I think Firefox OS has identified a real problem - having to code native apps for different platforms is a pain. But I don't think HTML5 is the right solution. Not to say that there's a better one right now that I know of, but we should be in pursuit of something better, instead of just going with something that's half-assed, and hope it won't suck so much in 5-10 years.

Reply Parent Score: 4

lucas_maximus Member since:

To be fair, sencha wrote the facebook app properly and it worked fine.

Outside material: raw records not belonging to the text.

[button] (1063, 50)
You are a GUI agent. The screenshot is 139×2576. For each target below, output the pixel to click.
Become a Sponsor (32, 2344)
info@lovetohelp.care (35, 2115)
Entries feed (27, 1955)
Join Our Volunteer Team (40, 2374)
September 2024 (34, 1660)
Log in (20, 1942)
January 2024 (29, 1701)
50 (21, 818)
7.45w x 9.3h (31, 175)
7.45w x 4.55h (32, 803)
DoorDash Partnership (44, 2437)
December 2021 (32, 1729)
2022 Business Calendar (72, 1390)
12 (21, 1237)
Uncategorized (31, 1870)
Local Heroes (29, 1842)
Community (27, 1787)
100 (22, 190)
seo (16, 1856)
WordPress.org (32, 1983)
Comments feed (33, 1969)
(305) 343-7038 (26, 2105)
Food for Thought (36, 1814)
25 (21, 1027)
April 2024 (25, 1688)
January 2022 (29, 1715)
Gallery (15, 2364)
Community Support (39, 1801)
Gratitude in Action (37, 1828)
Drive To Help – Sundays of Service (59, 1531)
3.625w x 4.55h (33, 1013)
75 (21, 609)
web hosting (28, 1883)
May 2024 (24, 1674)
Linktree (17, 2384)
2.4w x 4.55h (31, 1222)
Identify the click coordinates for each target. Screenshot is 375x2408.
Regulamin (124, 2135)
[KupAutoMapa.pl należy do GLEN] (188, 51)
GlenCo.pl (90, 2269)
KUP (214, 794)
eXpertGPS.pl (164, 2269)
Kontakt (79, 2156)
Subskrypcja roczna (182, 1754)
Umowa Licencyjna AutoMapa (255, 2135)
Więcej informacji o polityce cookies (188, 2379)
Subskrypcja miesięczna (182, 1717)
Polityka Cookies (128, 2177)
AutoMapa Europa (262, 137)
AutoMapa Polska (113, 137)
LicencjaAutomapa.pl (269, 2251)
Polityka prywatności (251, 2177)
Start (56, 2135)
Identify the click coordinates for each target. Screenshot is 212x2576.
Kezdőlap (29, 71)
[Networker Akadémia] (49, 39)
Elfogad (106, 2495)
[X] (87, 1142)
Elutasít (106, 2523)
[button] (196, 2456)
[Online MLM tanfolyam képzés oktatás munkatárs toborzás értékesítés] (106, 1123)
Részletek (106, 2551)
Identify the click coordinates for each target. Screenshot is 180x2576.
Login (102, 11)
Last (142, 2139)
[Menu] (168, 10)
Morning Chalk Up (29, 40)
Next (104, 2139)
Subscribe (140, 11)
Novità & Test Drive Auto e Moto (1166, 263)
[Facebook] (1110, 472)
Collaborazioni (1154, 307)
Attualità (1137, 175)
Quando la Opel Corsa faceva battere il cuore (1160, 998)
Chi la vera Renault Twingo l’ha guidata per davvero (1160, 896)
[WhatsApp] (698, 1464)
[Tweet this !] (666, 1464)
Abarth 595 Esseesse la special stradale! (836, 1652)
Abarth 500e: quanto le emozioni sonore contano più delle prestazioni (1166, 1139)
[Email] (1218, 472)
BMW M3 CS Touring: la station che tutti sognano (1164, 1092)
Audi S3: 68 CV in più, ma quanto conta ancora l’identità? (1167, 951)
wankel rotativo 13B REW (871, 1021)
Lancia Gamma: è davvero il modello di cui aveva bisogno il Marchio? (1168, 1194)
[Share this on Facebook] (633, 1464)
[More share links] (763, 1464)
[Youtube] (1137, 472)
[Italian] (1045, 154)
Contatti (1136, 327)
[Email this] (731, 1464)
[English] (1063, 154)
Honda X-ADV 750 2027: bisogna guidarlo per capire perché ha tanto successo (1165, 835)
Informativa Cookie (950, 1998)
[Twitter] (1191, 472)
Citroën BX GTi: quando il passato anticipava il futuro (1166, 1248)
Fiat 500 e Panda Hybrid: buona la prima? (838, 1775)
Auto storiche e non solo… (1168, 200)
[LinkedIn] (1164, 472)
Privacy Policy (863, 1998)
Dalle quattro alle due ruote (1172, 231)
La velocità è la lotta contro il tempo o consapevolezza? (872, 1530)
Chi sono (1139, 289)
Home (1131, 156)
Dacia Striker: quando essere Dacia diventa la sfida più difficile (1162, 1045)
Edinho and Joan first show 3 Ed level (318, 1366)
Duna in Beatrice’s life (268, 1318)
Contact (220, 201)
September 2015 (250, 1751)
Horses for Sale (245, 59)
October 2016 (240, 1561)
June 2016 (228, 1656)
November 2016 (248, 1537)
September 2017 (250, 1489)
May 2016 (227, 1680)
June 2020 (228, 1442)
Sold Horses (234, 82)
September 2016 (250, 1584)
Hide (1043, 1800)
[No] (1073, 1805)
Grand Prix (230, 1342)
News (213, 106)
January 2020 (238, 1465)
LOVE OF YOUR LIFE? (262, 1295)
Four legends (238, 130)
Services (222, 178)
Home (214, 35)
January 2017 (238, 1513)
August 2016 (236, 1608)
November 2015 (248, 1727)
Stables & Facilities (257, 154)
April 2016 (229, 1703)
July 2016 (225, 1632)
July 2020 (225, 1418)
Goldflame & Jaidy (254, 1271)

However write once, run anywhere unfortunately is a myth.

Reply Parent Score: 3

Nelson Member since:

Let me sum up what they had to do to make this happen:

- Implement UI virtualization with a scrolling list
- Used IFrame partitioning to reduce DOM count
- Stopping rendering while scrolling
- Implementing what amounts to a Dispatcher queue in XAML land

Why the hell should developers need to implement this themselves to get reasonable performance out of a mobile app?

The "promise" of mobile apps was reusing existing knowledge, not having to learn to write a bunch of boilerplate that most non-braindead UI platforms do for you already.

Comparing a native stack like XAML to HTML5 is like comparing an internal combustion engine to a stack of pancakes. HTML5 is so primitive its almost offensive that people still consider it a viable app platform.